O bolsonarismo chegou a um ponto-limite em que o extremo se confunde com o ridículo e a política cede lugar ao culto cego. O que antes se apresentava como “antissistema” hoje se revela refém de narrativas que ignoram fatos, decisões judiciais e a própria lógica democrática. A pergunta que ecoa nas ruas, nas redes e nas instituições é direta: até onde essa radicalização pode chegar — e quando seus seguidores vão despertar para a realidade?
Os episódios recentes expõem um paradoxo gritante.
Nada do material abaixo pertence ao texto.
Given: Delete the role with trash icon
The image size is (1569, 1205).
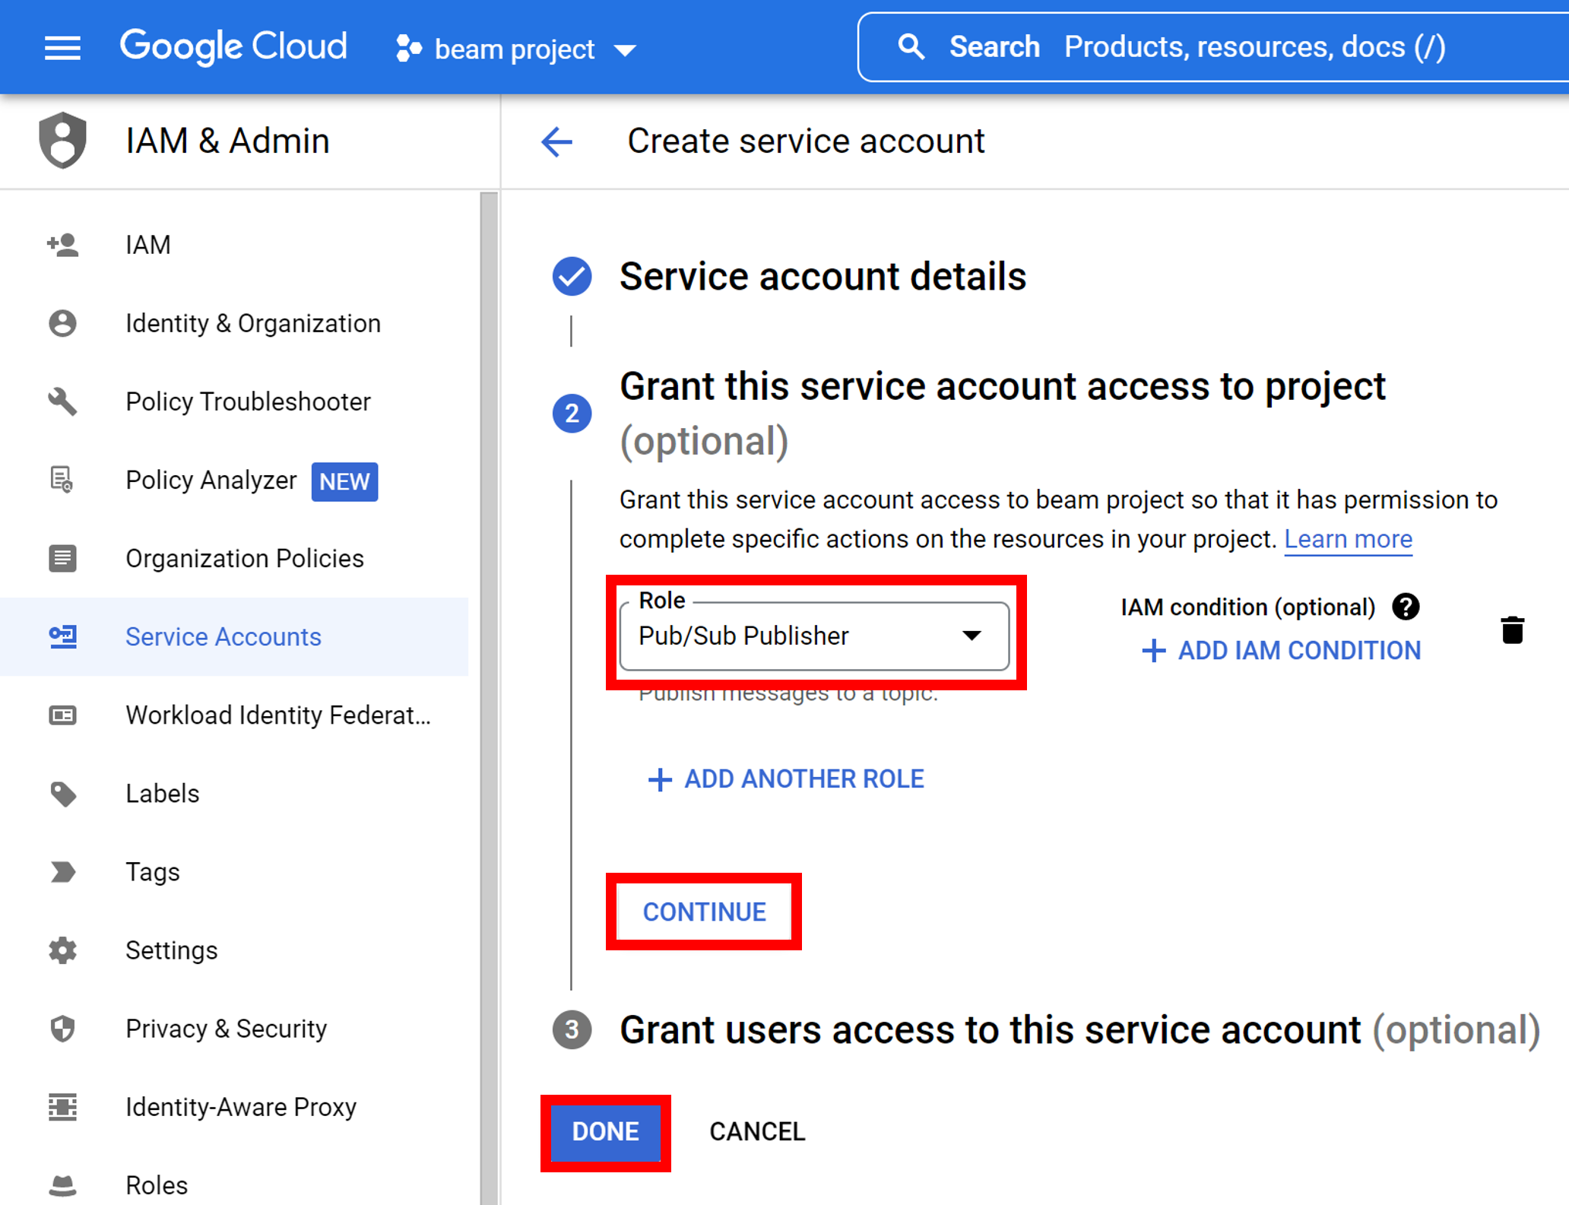Looking at the screenshot, I should [1512, 630].
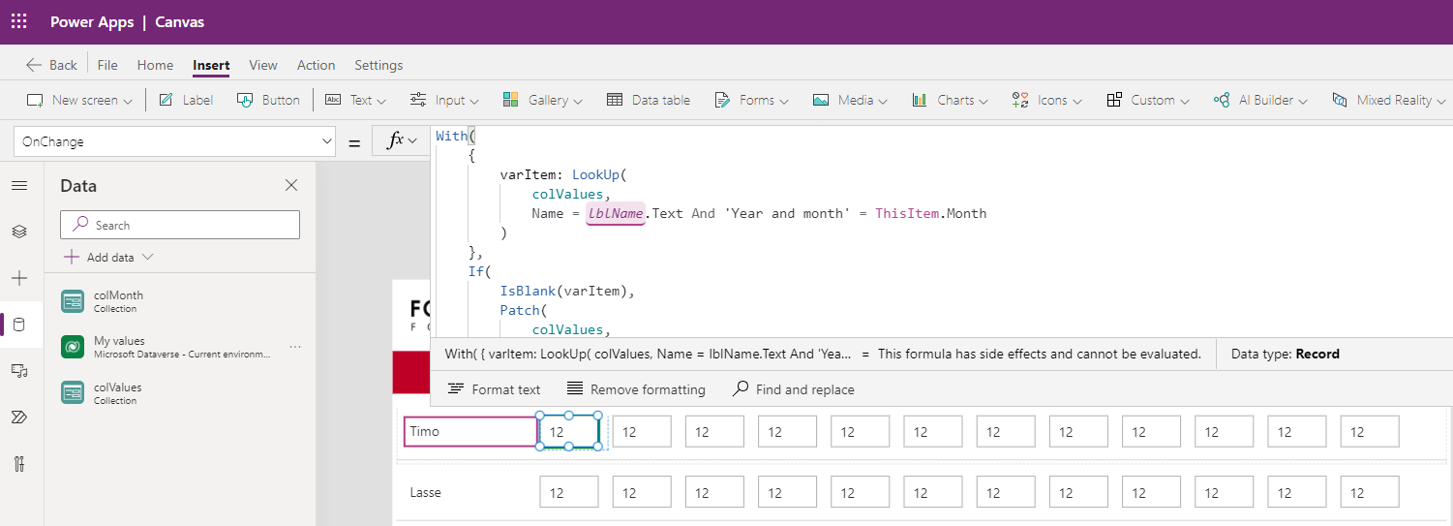This screenshot has width=1453, height=526.
Task: Click Format text button
Action: pos(494,389)
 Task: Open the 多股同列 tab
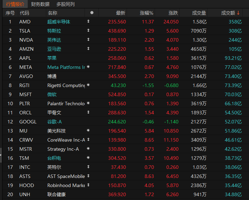coord(65,4)
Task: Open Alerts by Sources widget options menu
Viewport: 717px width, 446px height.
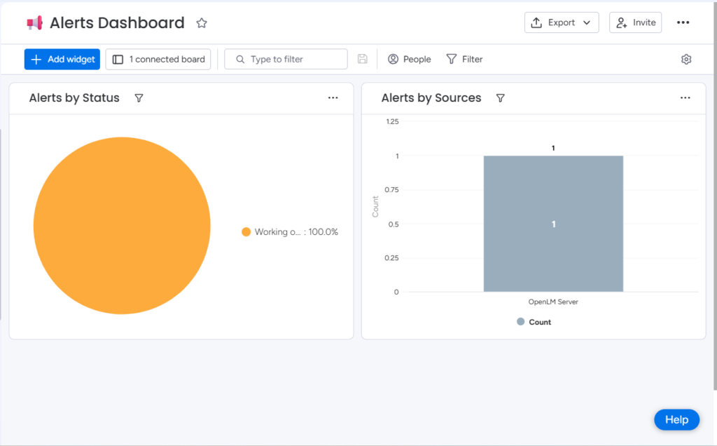Action: tap(685, 98)
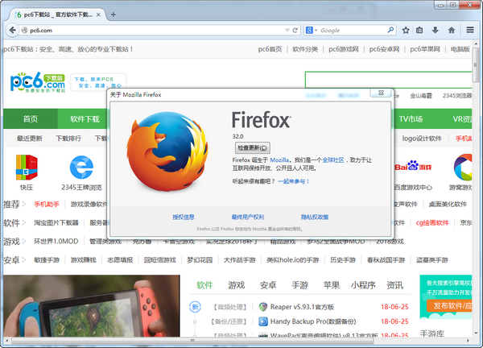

Uma tentativa de ruptura institucional foi amplamente investigada e reconhecida por órgãos do Estado, com responsabilidades individualizadas. Ainda assim, parte da militância insiste em defender pessoas presas não pelo que “pensam”, mas pelo que fizeram. É uma inversão perigosa: transforma-se crime em causa política e deslegitima-se a Justiça quando suas decisões não agradam. Se não estivessem lá, não estariam presos — esse fato simples segue sendo convenientemente ignorado.
O discurso de vitimização tornou-se estratégia. Prisões preventivas e condenações são tratadas como perseguição, enquanto provas, delações e decisões colegiadas são descartadas como “opinião”. O bolsonarismo doente opera por atalhos emocionais: substitui argumentos por slogans, instituições por inimigos imaginários, e a legalidade por teorias conspiratórias. O resultado é a corrosão da confiança pública e a normalização do ataque ao Estado de Direito.
Em Santa Catarina, o cenário amplia a contradição. Investigações e denúncias envolvendo agentes públicos — inclusive no alto escalão — e um histórico recente de prefeitos presos por crimes contra a administração reforçam que corrupção não tem ideologia. Ainda assim, a indignação seletiva persiste. Quando o alvo é adversário político, exige-se punição exemplar; quando envolve aliados, relativiza-se, silencia-se ou acusa-se complô. A ética vira acessório.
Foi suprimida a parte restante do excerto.